The entire world shrunk from uncharted territory, to a canvas with a few simple creases – divided by superficial identities but woven together in the larger human tapestry. As if someone hacked away at my roots, I no longer feel bound to a place because most memories feel like claustrophobic leashes. No longer afraid of going astray, I am a nomad traveling with all my broken pieces through this canvas with too many creases, unfazed by societal or cultural policing.
I find myself standing on stages, pasting some of those broken pieces on pretty, poetic pages and then smiling back from a distance. A distance that can be penetrated the same way a sharp ray of light sneaks through the cracks in our blinds because it cannot help kiss our sleeping faces. Despite walking around with my hands full of dismay, he found some space to squeeze through and decided to stay.
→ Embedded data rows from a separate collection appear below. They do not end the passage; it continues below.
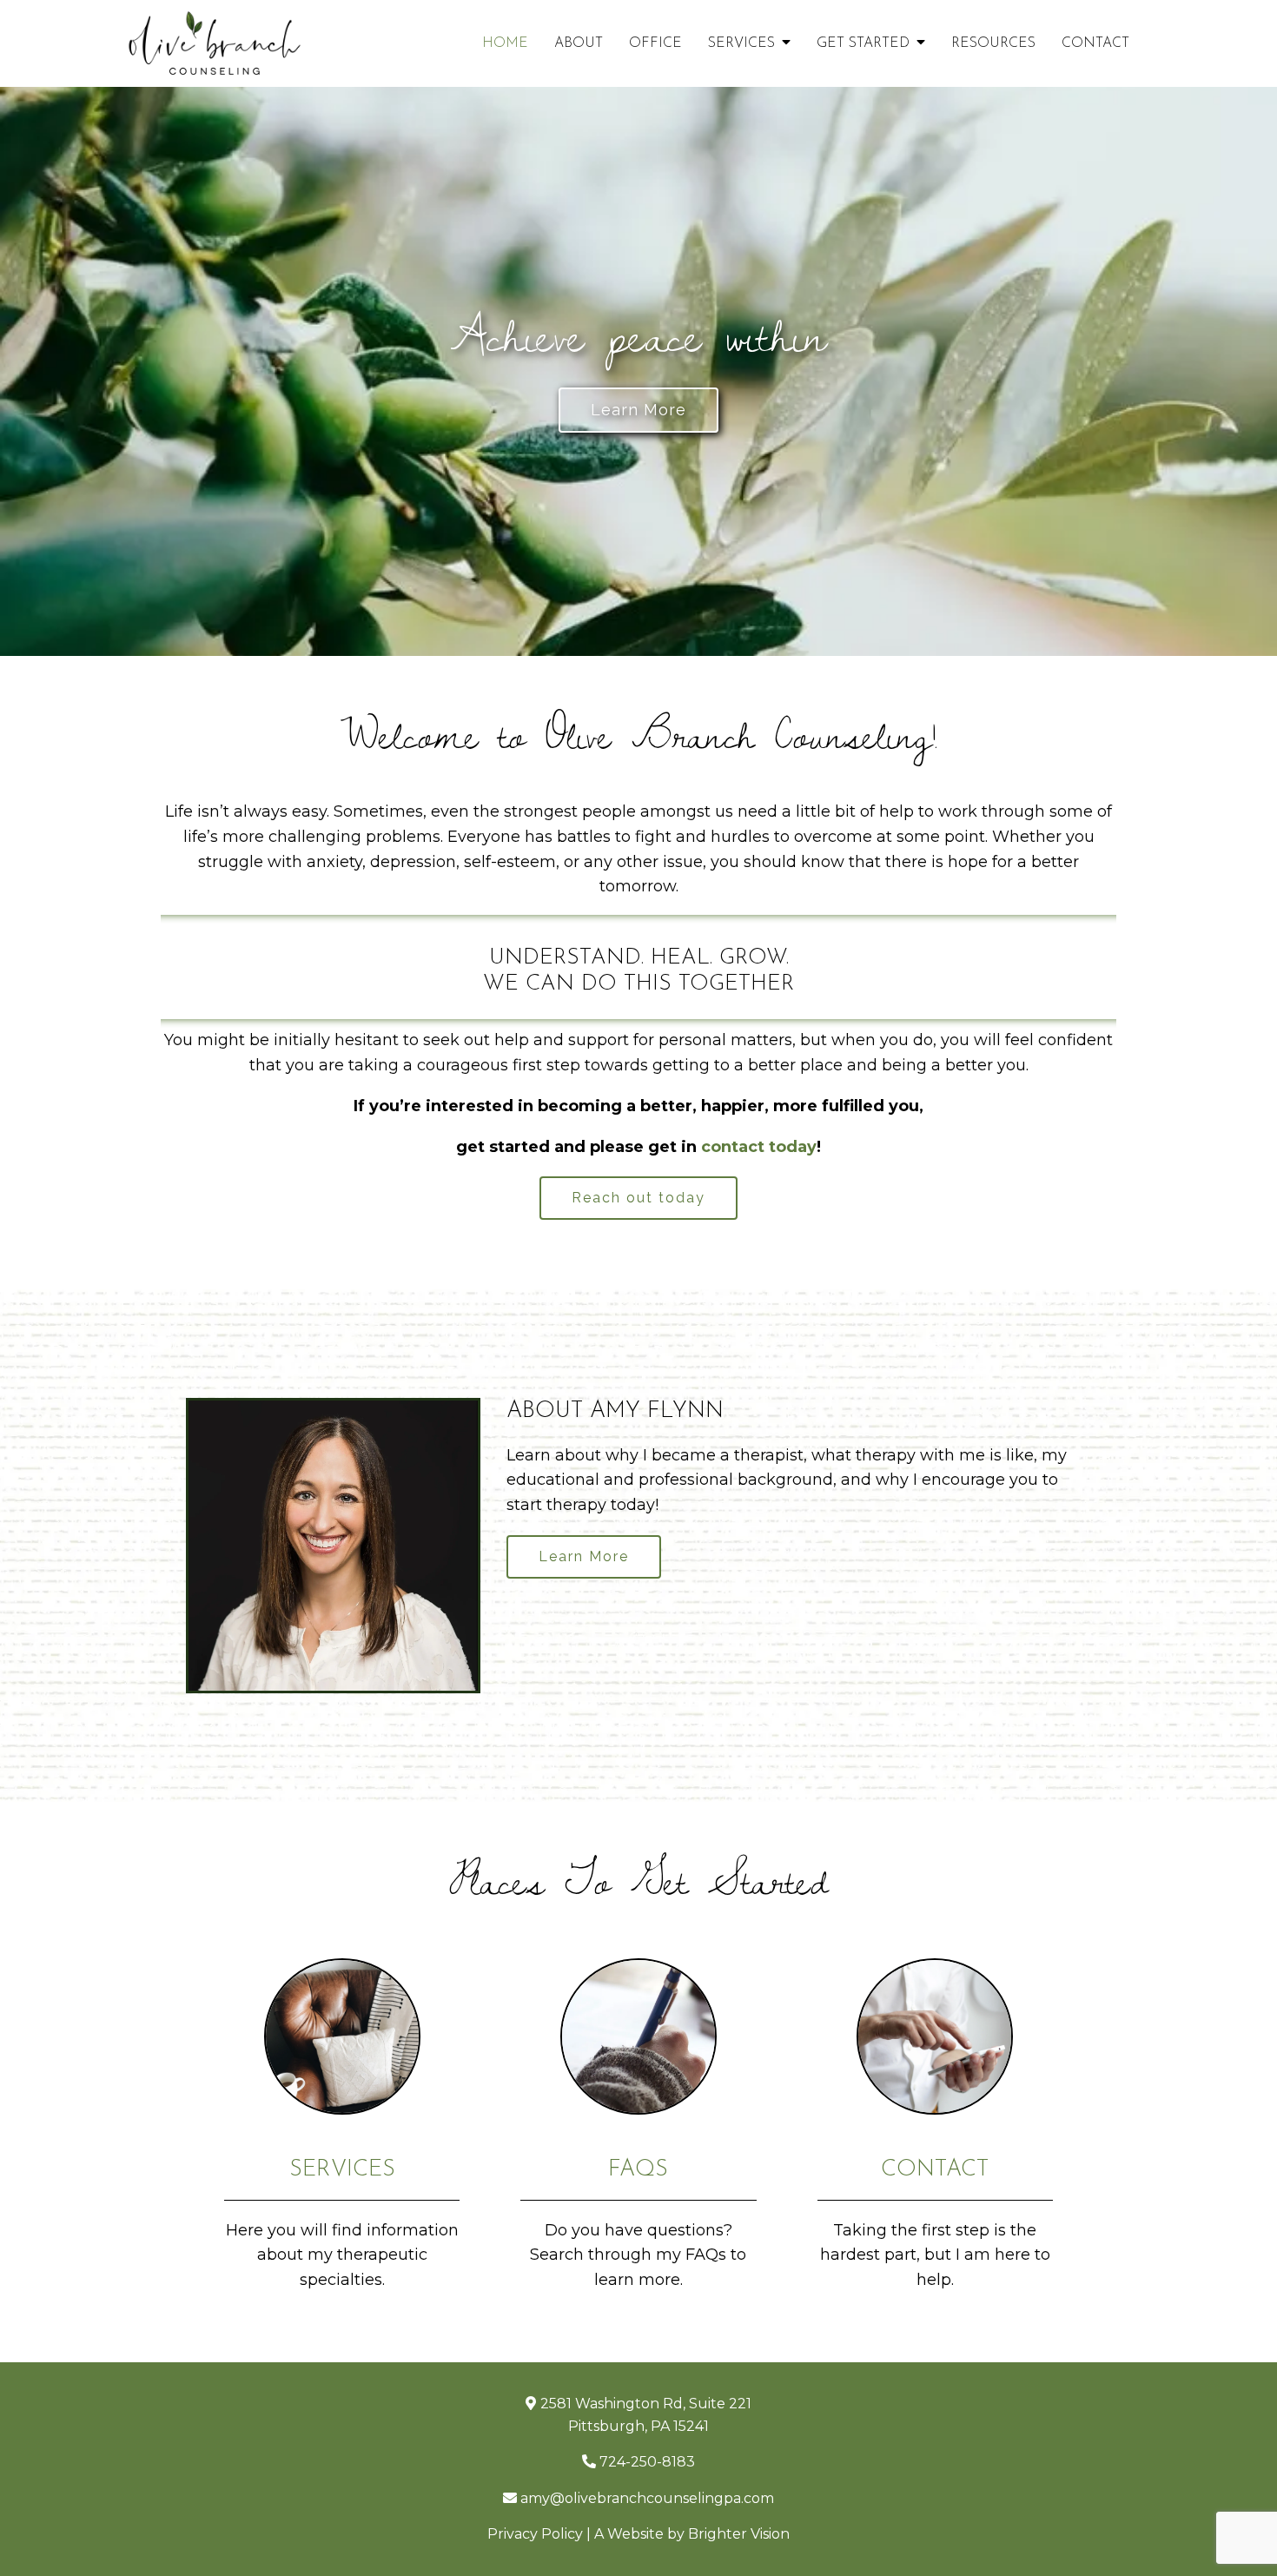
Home (505, 43)
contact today (759, 1146)
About (578, 43)
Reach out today (638, 1197)
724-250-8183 (647, 2461)
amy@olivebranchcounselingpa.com (647, 2498)
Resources (993, 43)
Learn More (638, 410)
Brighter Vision (739, 2534)
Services (741, 43)
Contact (1095, 43)
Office (655, 43)
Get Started (863, 43)
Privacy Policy (535, 2534)
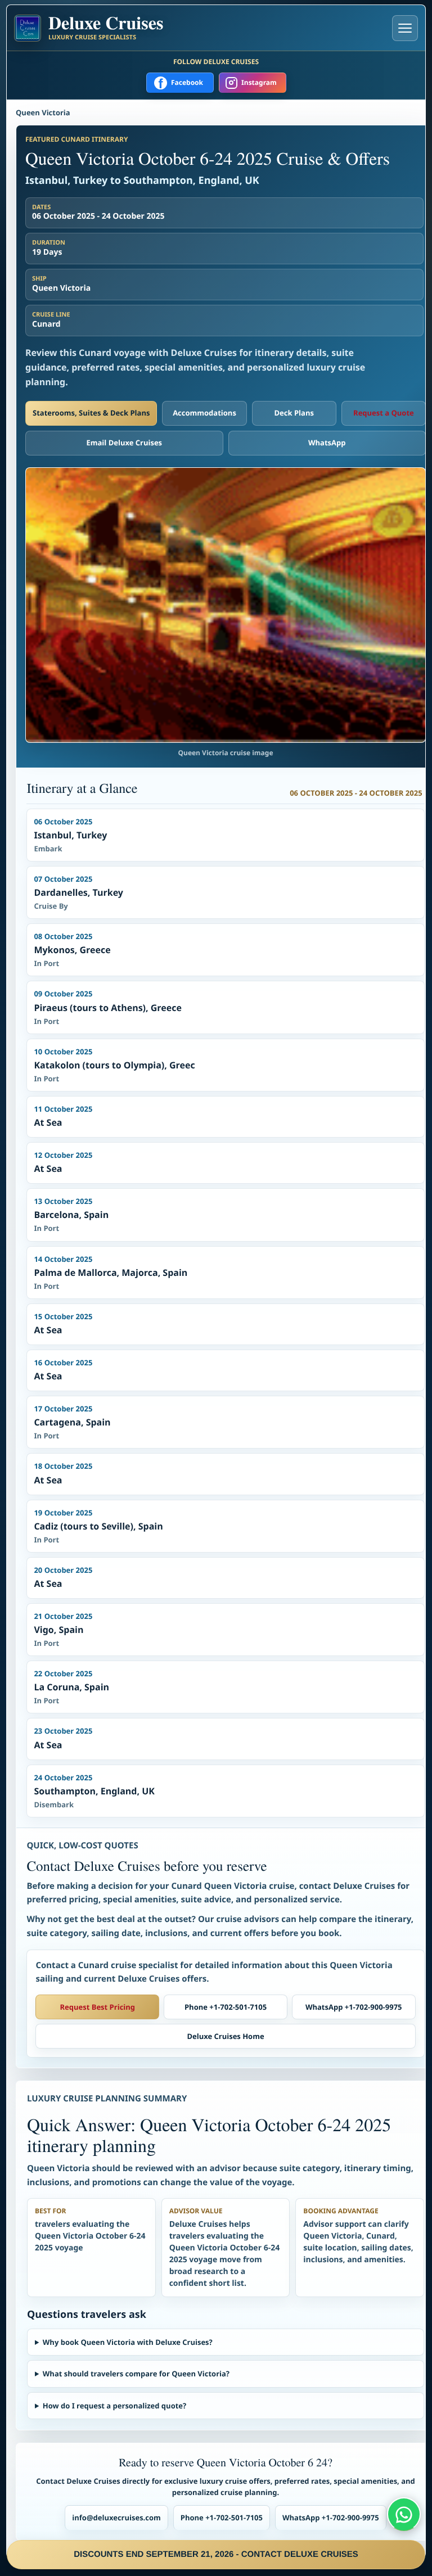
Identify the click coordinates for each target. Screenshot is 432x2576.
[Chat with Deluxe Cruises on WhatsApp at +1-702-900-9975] (404, 2514)
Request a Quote (383, 413)
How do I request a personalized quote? (114, 2406)
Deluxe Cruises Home (225, 2036)
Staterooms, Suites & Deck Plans (91, 413)
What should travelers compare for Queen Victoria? (136, 2374)
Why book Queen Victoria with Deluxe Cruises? (128, 2342)
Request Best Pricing (98, 2007)
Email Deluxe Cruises (124, 442)
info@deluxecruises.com (116, 2517)
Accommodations (204, 413)
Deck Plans (293, 413)
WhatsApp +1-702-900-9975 (353, 2007)
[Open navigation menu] (405, 28)
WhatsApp (327, 442)
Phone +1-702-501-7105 (225, 2007)
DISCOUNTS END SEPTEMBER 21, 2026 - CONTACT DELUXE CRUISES (216, 2554)
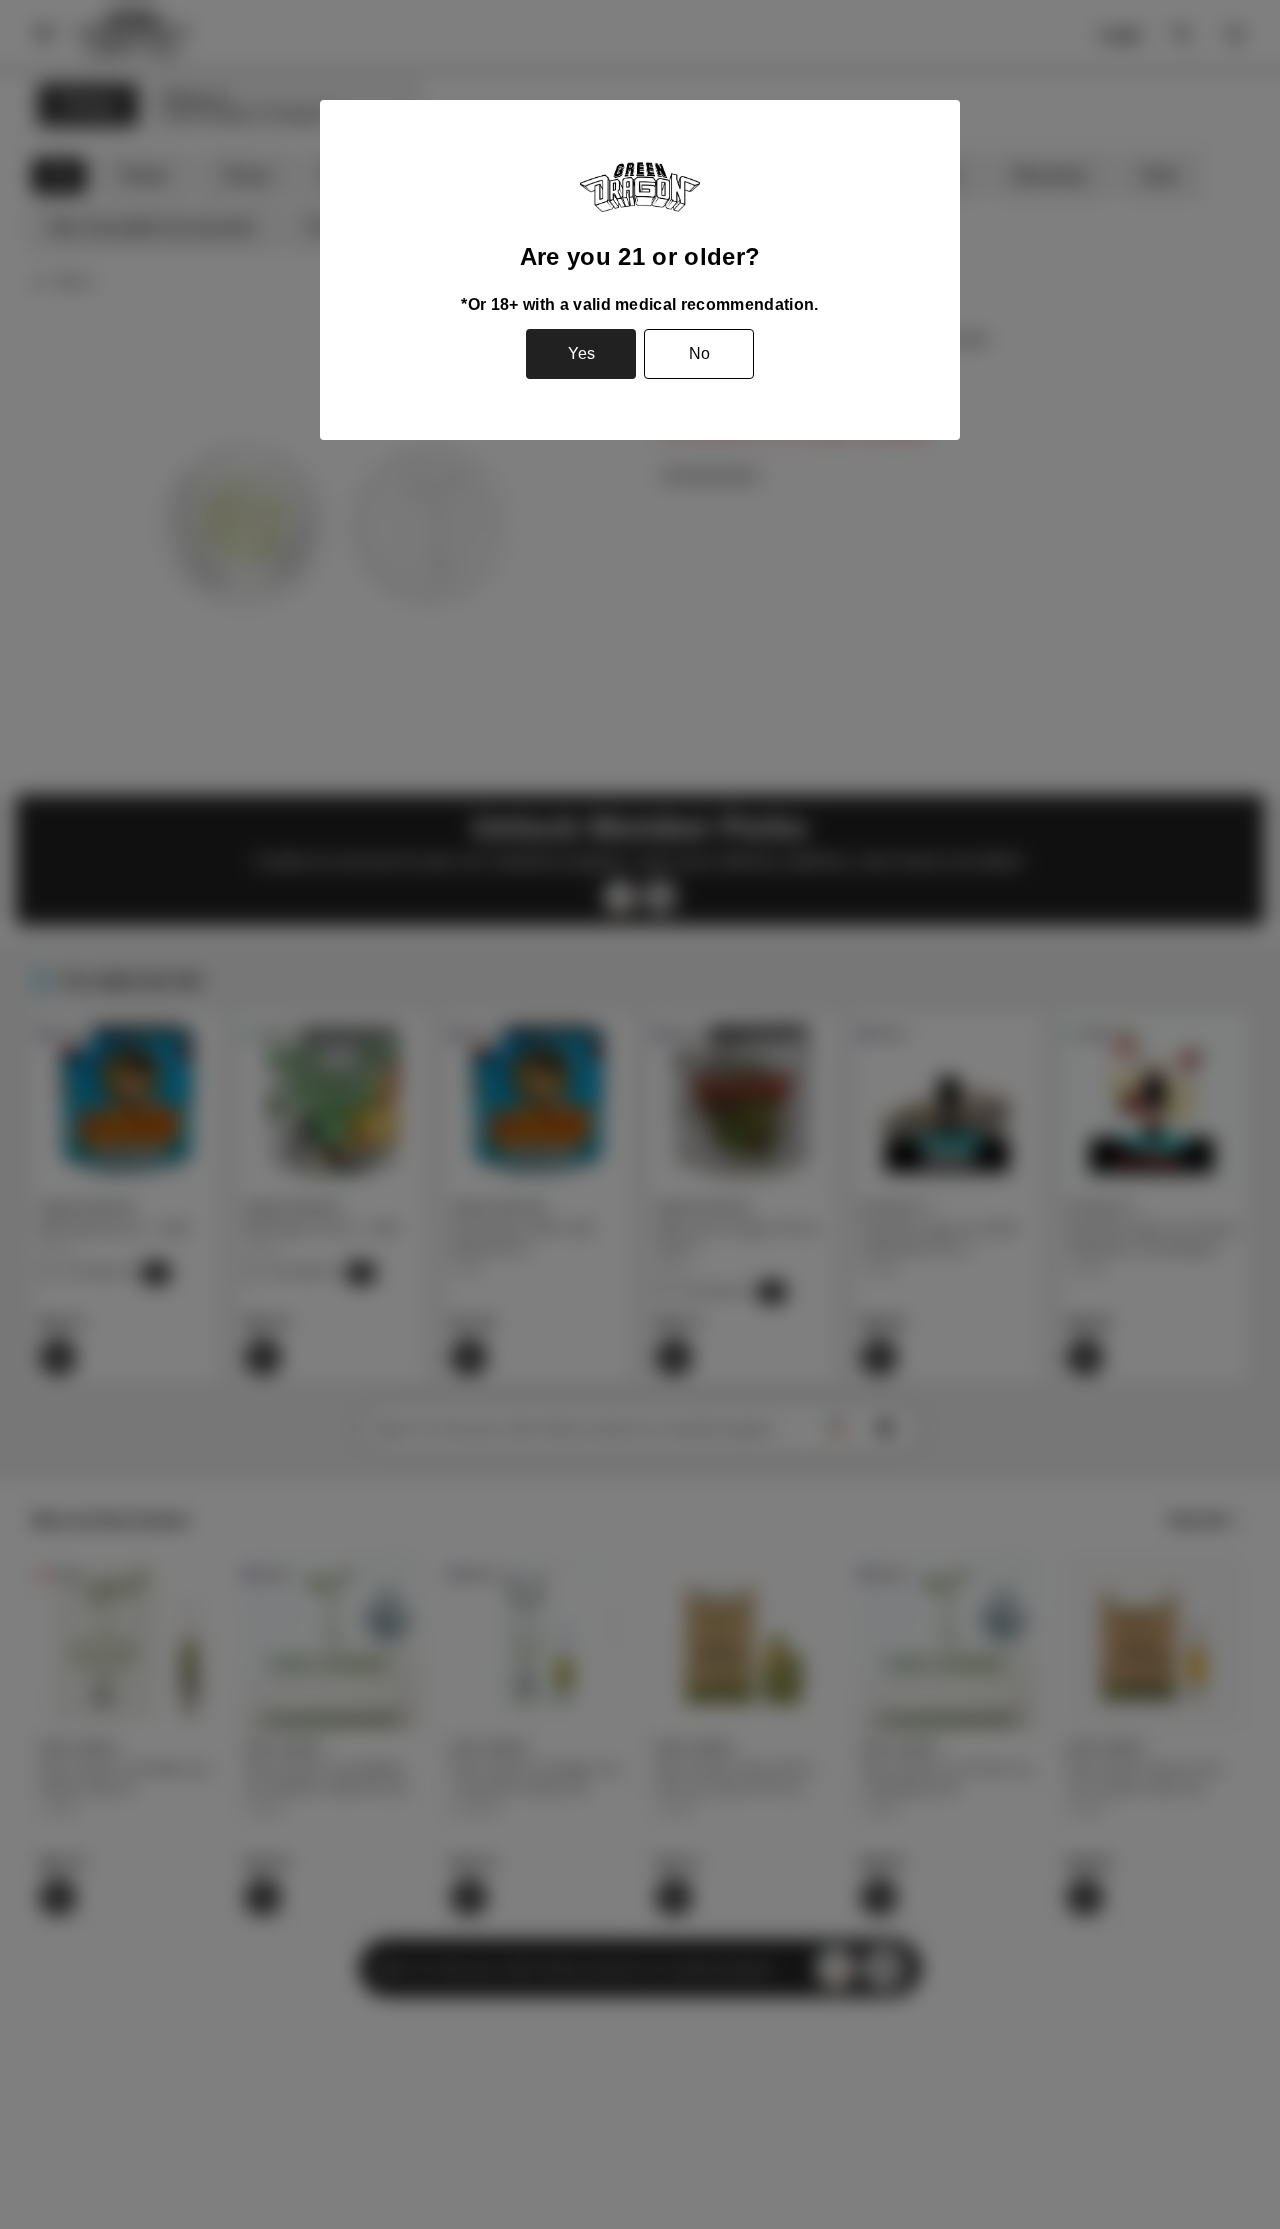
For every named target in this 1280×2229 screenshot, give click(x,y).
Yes (581, 353)
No (699, 353)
I always knew I had to ride out the waves, and your death hardened me to ensure I wouldn’t break, but he is another reminder of how much life I have yet to live; that not all of it will be dictated by heartache.
In the pages of this leather-bound journal I must seem like I washed my hands off the superficial and dressed myself in all shades of grey as my whispers crawl up so many decibels, everyone is privy to what I have to say. I have been told by everyone around me that I must be ‘brave’ as if courage is the antidote to sitting by your brother’s grave. The only part that was truly intentional was the promise I made of survival, but I didn’t realize that in the process, so much would inevitably change. That survival would mean outliving you in every form, every day. That it would mean morphing into someone you wouldn’t ever know as me. I often imagine reminiscing about you years down the line – thirty or forty – where I will sit folded in a white cotton sari, tattooed in wrinkles and only a few strands of hair to call mine. After a lifetime of conversing with you through mere signs, I wonder if you’ll ever descend from a status so divine, just to confirm that you still recognize. That despite the turbulent waves I have ridden and must still ride, you will peer at me through the silvery crevices in the clouds and smile – despite all the years I still have to live and all the people I will still be, you will always see me as thine.